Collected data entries
○ ○ ○ ○

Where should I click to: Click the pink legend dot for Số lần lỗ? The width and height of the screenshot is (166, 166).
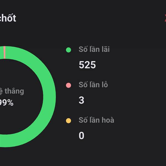[x=69, y=85]
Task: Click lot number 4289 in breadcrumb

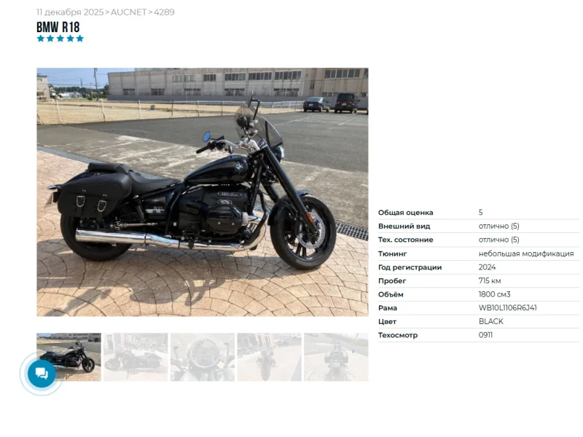Action: [x=164, y=12]
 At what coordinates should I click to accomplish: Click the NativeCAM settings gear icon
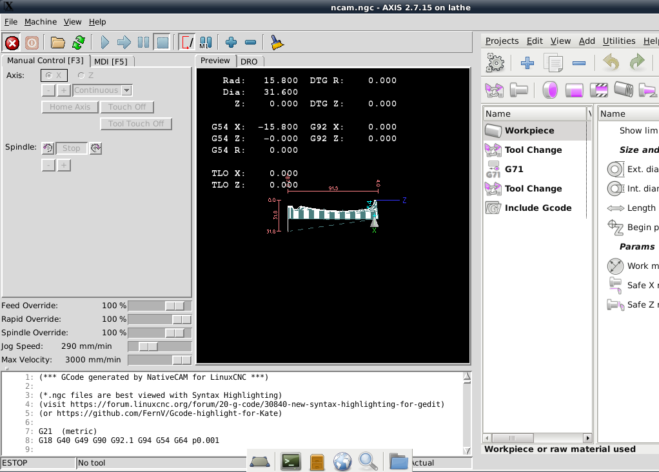[495, 63]
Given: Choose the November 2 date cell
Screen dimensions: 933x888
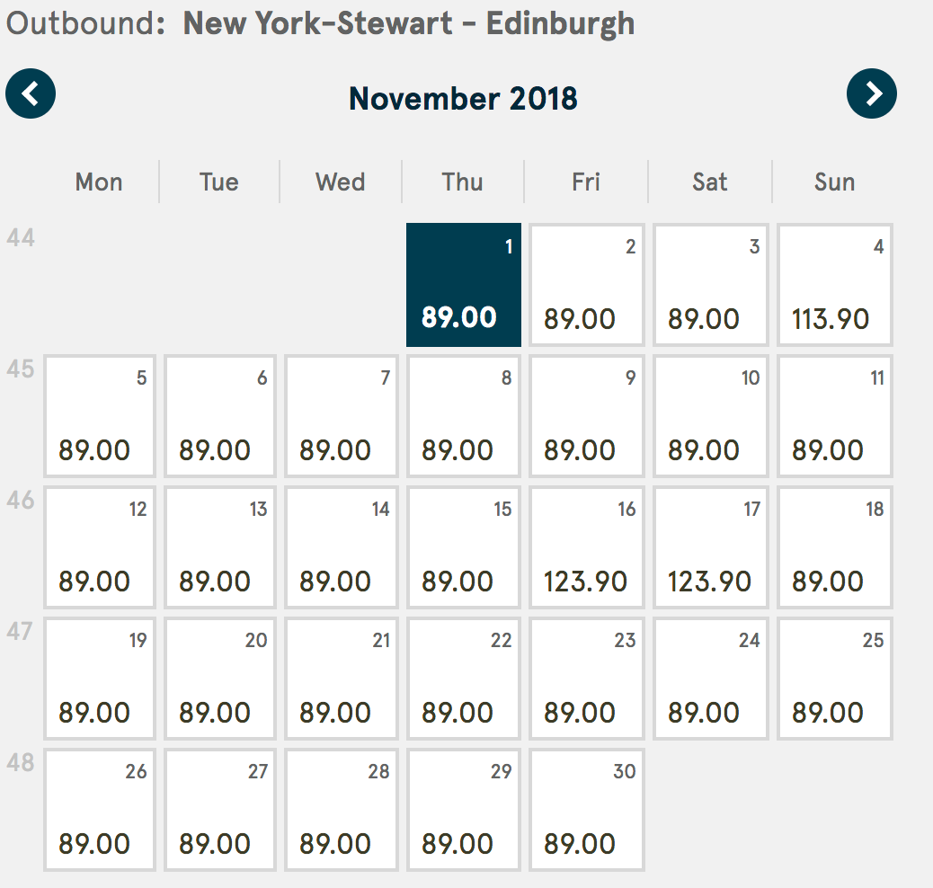Looking at the screenshot, I should tap(587, 285).
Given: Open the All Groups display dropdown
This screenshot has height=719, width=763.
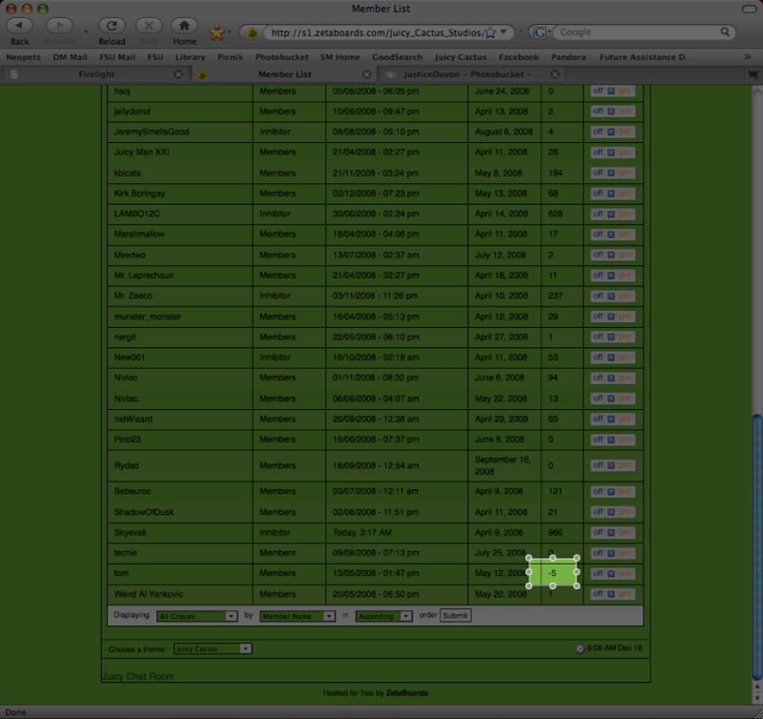Looking at the screenshot, I should tap(196, 616).
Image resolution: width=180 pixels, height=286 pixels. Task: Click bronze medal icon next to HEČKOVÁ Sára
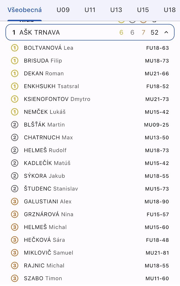[14, 240]

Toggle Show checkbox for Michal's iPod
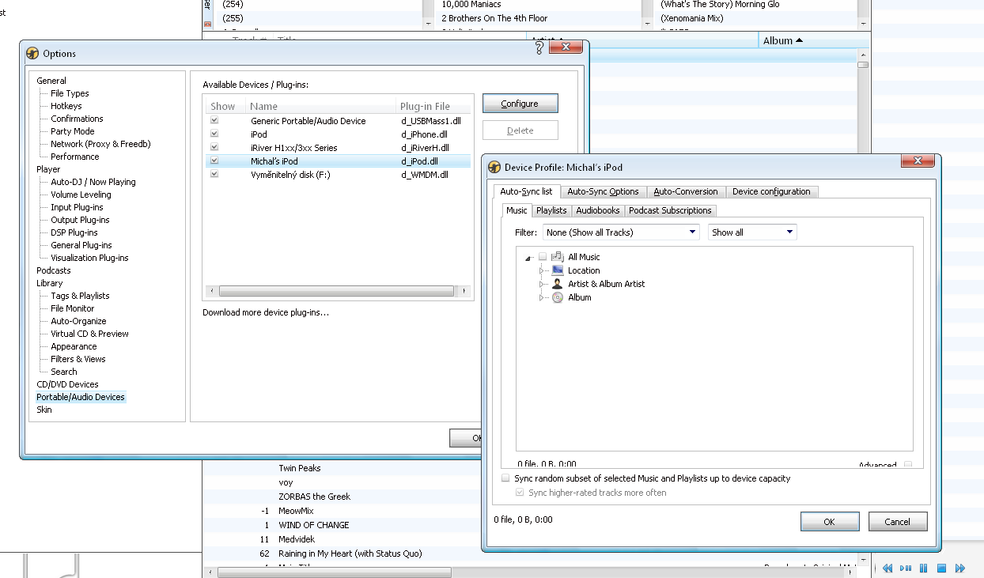point(214,161)
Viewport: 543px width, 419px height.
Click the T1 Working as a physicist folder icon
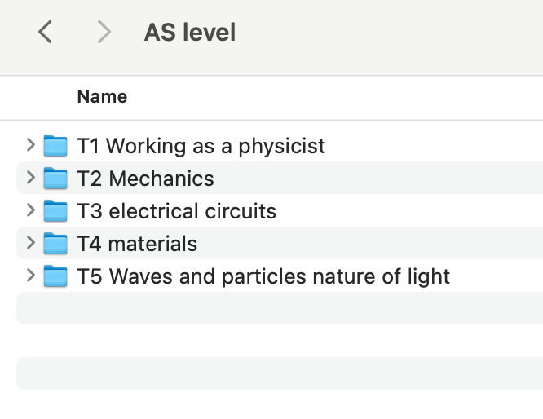pos(55,146)
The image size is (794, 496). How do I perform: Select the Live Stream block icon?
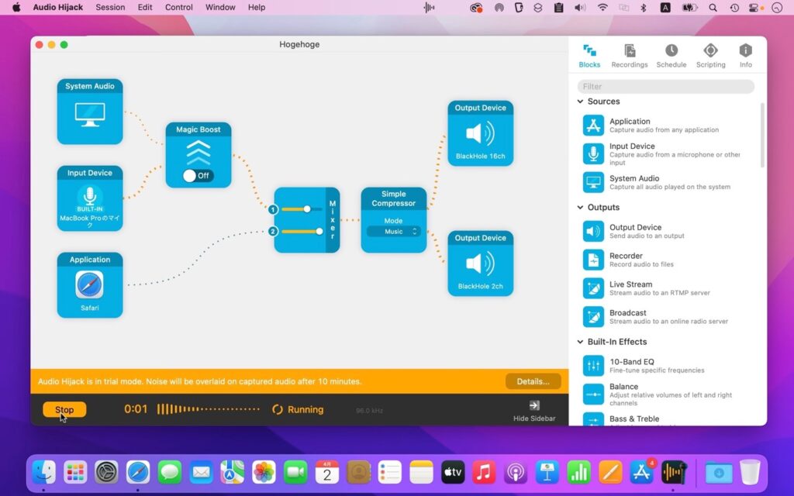(x=593, y=288)
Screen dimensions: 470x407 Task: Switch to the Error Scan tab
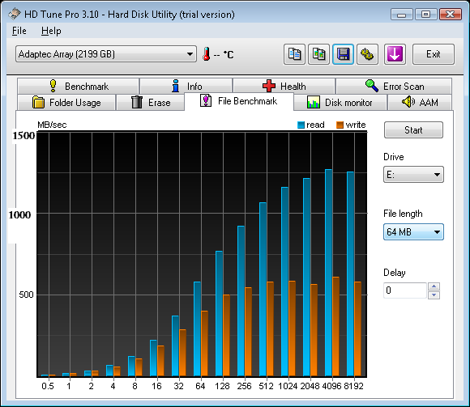394,87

○ ○ ○ ○

*Task directions:*
Please restate the lines above exactly, starting at the first line of the data and stopping at the line containing "Given: Choose the November 2 date cell", which is included. Omit pictures.

*Output for this task:*
Where should I click to: Click the pink legend dot for Số lần lỗ? The width and height of the screenshot is (166, 166).
[x=69, y=85]
Task: Click lot number 4289 in breadcrumb

Action: [x=164, y=12]
 At what coordinates should I click to accomplish: Click the NativeCAM settings gear icon
[495, 63]
Given: Choose the November 2 date cell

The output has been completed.